CURRENT EVENTS
In January, when I made my interest rate forecast for the year I opined that because there were both recessionary and inflationary pressures at work in the economy that what lay in store for 2007 might mirror Bette Davis’ famous line: “Hang on, it’s going to be a bumpy ride.” On February 27th, too late for inclusion in my March newsletter the first of the bumps arrived in the form of the Shanghai Surprise. The “Surprise” started with the Shanghai stock exchange taking a 10% dive, triggering a wave of selling around the world in everything from European stocks to American corporate bonds. Similar in some respects to 1929, the culprits in China were over-confidence and excess liquidity. There, banks were lending money to people to speculate in the market.
By days end, over 3 trillion dollars had been erased from the global economies. Domestically, a drop of 416 points got a lot people’s attention, and the market subsequently recovered most of its lost value and the long overdue correction of 3.3% amounted to little more than a 1-day bounce.
Our tale doesn’t end here, though, nor is it by any means the whole picture. The next bump in road occurred two weeks later when the market took another 242 point tumble on March 13th. The mortgage markets have been in turmoil for the past six weeks as more and more sub-prime lenders report high default rates among their risky borrowers. Countrywide’s sub-prime division reports that 19% of its mortgage payments are in default. Big names like Accredited, Ameriquest, Expanded Mortgage, and Fremont have been adversely affected and New
Century (the second largest sub-prime lender) has been forced to suspend their operations. Mortgage Lenders Network (MLN), Ownit, People Choice, and ResMae Mortgage have all sought bankruptcy protection. As a consequence, shock waves have reverberated throughout the industry and extended into the Alt-A and A paper markets. Guidelines have been tightened and Combined Loan To Values (CLTVs) lowered. Relatively few lenders now offer 100% financing (more familiar to borrowers as 80/20s) below a FICO score of 700; those that do are limiting these programs to only full doc borrowers. Stated income loans can be had but, it will take a FICO score in excess of 700 and the 2nd is apt to have an interest rate in the 12s and 13s. What a difference a month makes.

SOURCE EXCERPT >>
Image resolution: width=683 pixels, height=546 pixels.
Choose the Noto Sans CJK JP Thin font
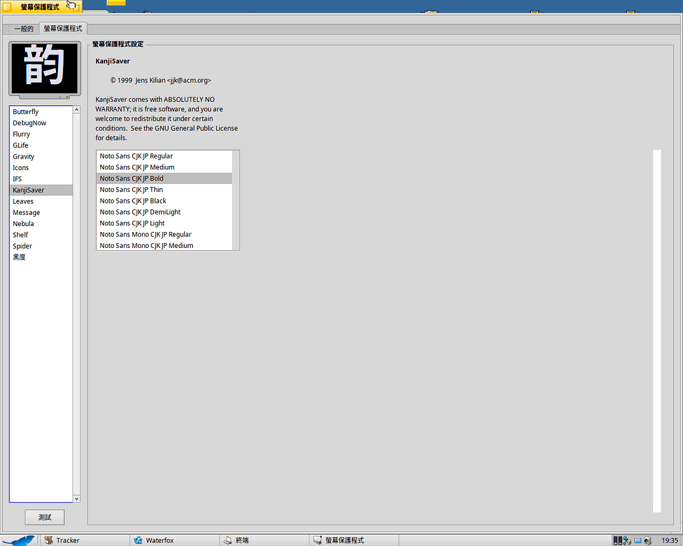[x=131, y=189]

PROBLEM A >> What share of mortgage payments at Countrywide's sub-prime division are in default, according to the market commentary?
PROBLEM B >> Extend the market commentary beyond its last sentence.
The material plays no part in what comes next.

EXERCISE RESPONSE A >> 19% of its mortgage payments are in default.

EXERCISE RESPONSE B >>
As expected, when the Fed met on March 21st it left the Fed Funds and Prime Rate unchanged at 5.25% and 8.25% respectively. Combating inflation appears to still be it’s primary focus.
A DEARTH OF IDEAS
I’ve noticed that people who are required to do “series” work, whether it be a news column, episodic show or a TV sit-com all share one thing in common–they run short of new ideas or topics to write about, from time to time. When this occurs writers often dramatize actual events as with Law and Order’s slogan “ripped from the headlines”, others borrow popular movie plot lines as with the “Simpsons” and still others ape the formats of well-known celebrities. Alas, I too, have fallen victim to this editorial malaise. So, with apologies to David Letterman the next few month’s topics are going to be a compendium of Top Ten Lists while I go in search of new ideas for this column. Thus, as they say on TV, “so without further ado”, here is this month’s topic:
TOP TEN MISTAKES BUYERS MAKE WHEN BUYING A HOME
- Looking for a home without being pre-approved.
Pre-approval and pre-qualification are two different things. During the pre-qualification process, a loan officer asks you a few questions, then hands you a “pre-qual” letter. The pre-approval process is much more thorough.
During the pre-approval process, the mortgage company does virtually all the work associated with obtaining full-approval. Since there is no property yet identified to purchase, an appraisal and title search aren’t conducted.
When you’re pre-approved, you have much more negotiating clout with the seller. The seller knows you can close the transaction because a lender has carefully reviewed your income, assets, credit and other relevant information. In some cases (multiple offers, for example), being pre-approved can make the difference between buying and not buying a home. Also, you can save thousands of dollars as a result of being in a better negotiating situation.
Most good Realtors® will not show you homes until you are pre-approved. They don’t want to waste your, their, or the seller’s time.
Many mortgage companies will help you become pre-approved at little or no cost. They’ll usually need to check your credit and verify your income and assets.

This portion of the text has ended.